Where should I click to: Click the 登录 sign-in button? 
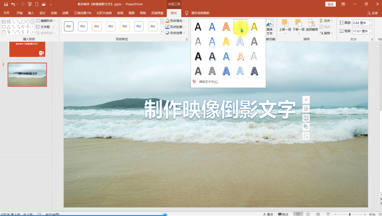[330, 4]
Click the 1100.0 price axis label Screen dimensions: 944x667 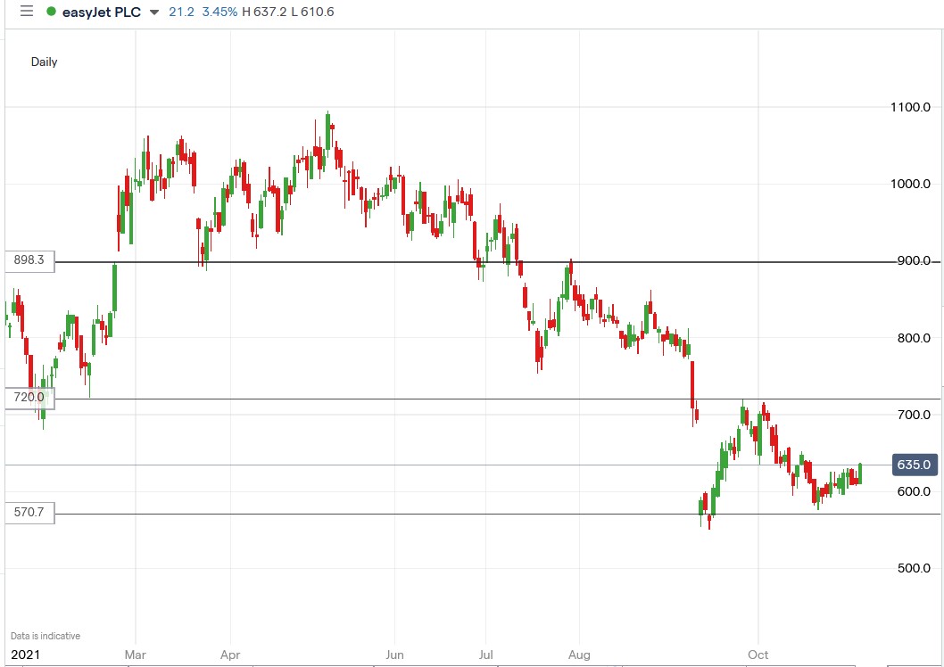tap(910, 108)
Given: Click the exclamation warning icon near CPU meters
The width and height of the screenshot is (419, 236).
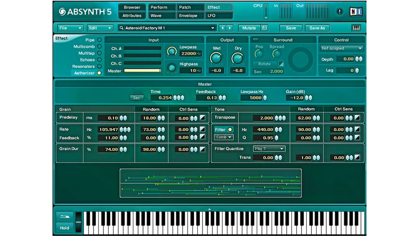Looking at the screenshot, I should point(339,12).
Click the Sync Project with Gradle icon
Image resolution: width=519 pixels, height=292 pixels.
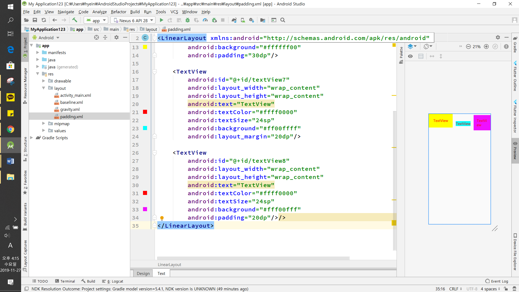pos(234,20)
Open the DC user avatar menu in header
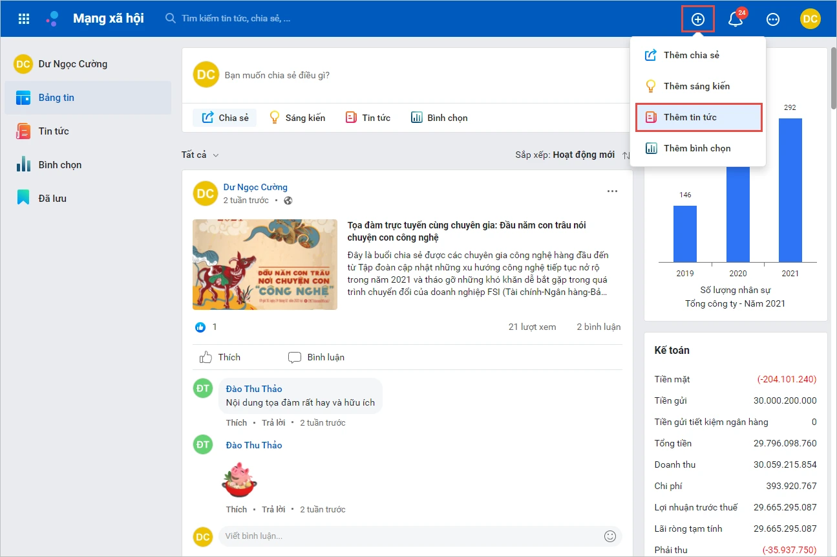 (811, 19)
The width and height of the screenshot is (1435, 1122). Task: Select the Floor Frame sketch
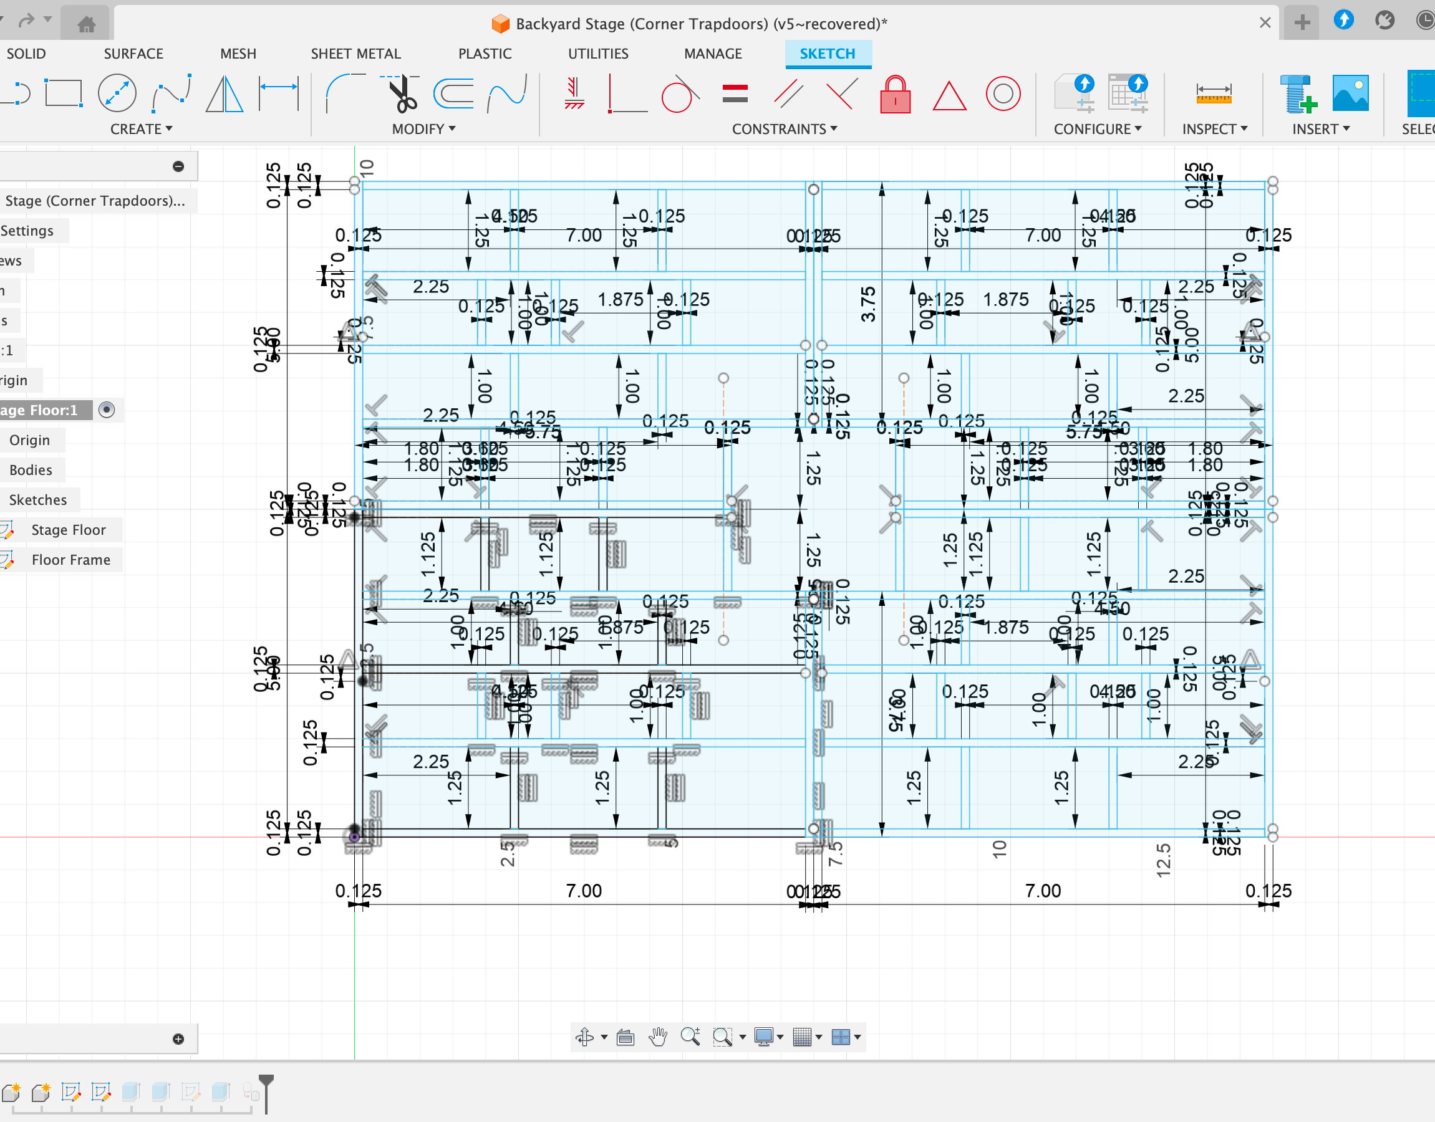coord(71,560)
····················
[Task brief]
Count the lines above that contain the string "height". Give only the number.

[Expected output]
3